Kelsy Medeiros (born May 20, 1995), known professionally as SuperGirlKels, is a Canadian professional Super Smash Bros. player. Medeiros's competitive gaming career spanned from 2014 until her retirement in 2023, during which she competed in Super Smash Bros. for Wii U and Super Smash Bros. Ultimate tournaments using the character Sonic the Hedgehog.

== Biography ==
Kelsy Medeiros was born on May 20, 1995. From a young age, Medeiros played video games like Sonic the Hedgehog and Super Smash Bros. with her family. When she was 16 years old, she decided to attend the Super Smash Bros. tournament Apex 2012 while her family was taking a vacation in New York. As she was too young to travel to tournaments, she spent the following three years training through the game's online multiplayer services.

In addition to her activities as a competitive Super Smash Bros. player, Medeiros previously worked full-time for French game developer Ubisoft. Her younger brother, Jayson "Soar" Medeiros, has also played Super Smash Bros. competitively and was previously sponsored by Quebec team Mirage Esports. The siblings have competed as a team for doubles events.

== Career ==
=== Super Smash Bros. for Wii U ===
Medeiros formally began competing in tournaments in 2014. Competing in the Super Smash Bros. for Wii U event at Apex 2015, she placed within the top 64 of competitors. Returning to the same event at Apex 2016, she defeated top professional Jason "Mew2King" Zimmerman in an upset victory and ultimately placed in 5th. Later that year, she won the Super Smash Bros. event held at Lan ETS and placed 33rd at Super Smash Con.

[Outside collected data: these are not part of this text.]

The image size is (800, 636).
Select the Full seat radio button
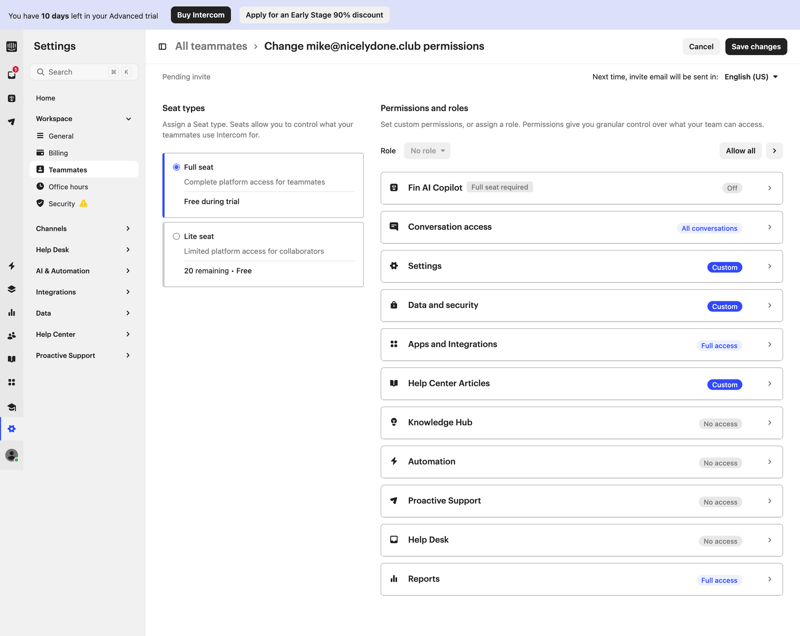point(177,167)
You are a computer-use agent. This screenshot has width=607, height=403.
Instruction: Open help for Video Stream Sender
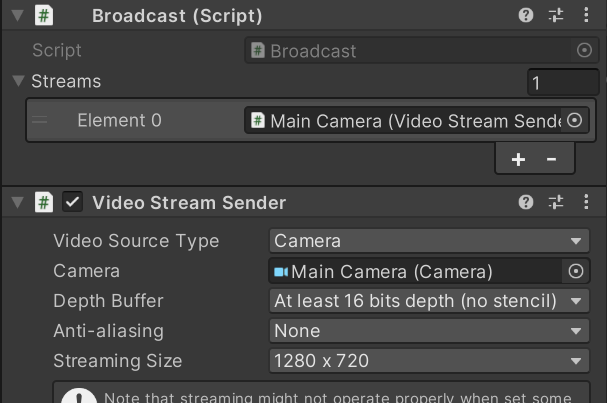click(526, 203)
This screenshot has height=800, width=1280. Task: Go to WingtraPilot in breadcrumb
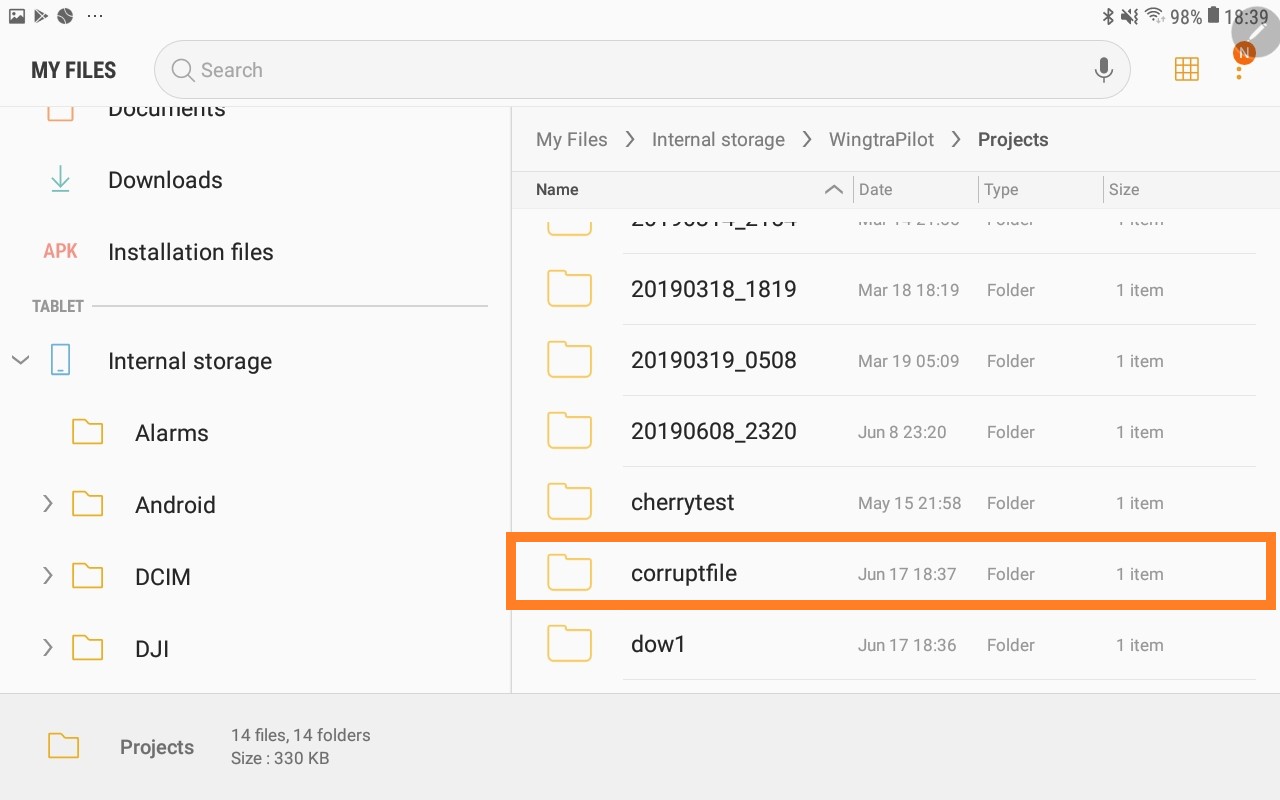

2017 saw Medeiros place 2nd at Lan ETS, 5th at Royal Flush, 65th at Evo 2017, and 7th at DreamHack Montreal. In 2018, she took 1st place at Lan ETS and placed 5th at DreamHack Montreal. 2018 power rankings presented by esports team Panda Global (Note: The Panda Global Rankings are peer-administered power rankings of Super Smash Bros. players generally respected by the competitive gaming community.) ranked Medeiros as the 100th best Super Smash Bros. for Wii U player of all time.

=== Super Smash Bros. Ultimate ===
Medeiros signed with esports team Iceberg Competitive Esports in February 2018. After the organization dissolved later that year, Medeiros told CBC News in 2019 that it had failed to fulfill the terms of her contract, including salary payments. In 2019, Medeiros provided commentary for Nintendo's Super Smash Bros. Ultimate World Championship. At the tournament Frostbite 2020, she placed 97th individually and teamed with her brother to place 13th in the doubles event. When a wave of sexual abuse allegations emerged in the competitive community in 2020, Medeiros spoke to CBC News on the need for greater awareness of the issue of abuse within the community. Medeiros announced her retirement from Super Smash Bros. competition in 2023.

== Style of play ==
Medeiros primarily competed in Super Smash Bros. tournaments using the character Sonic the Hedgehog. A profile by esports publication The Meta described her play style as "always on the attack, probing her opponent's defenses and lunging for the carotid the moment she detects an opening." Medeiros cited professional Super Smash Bros. Melee competitor Jeffrey "Axe" Williamson, who plays the game with a similar "in-your-face" style, as an inspiration.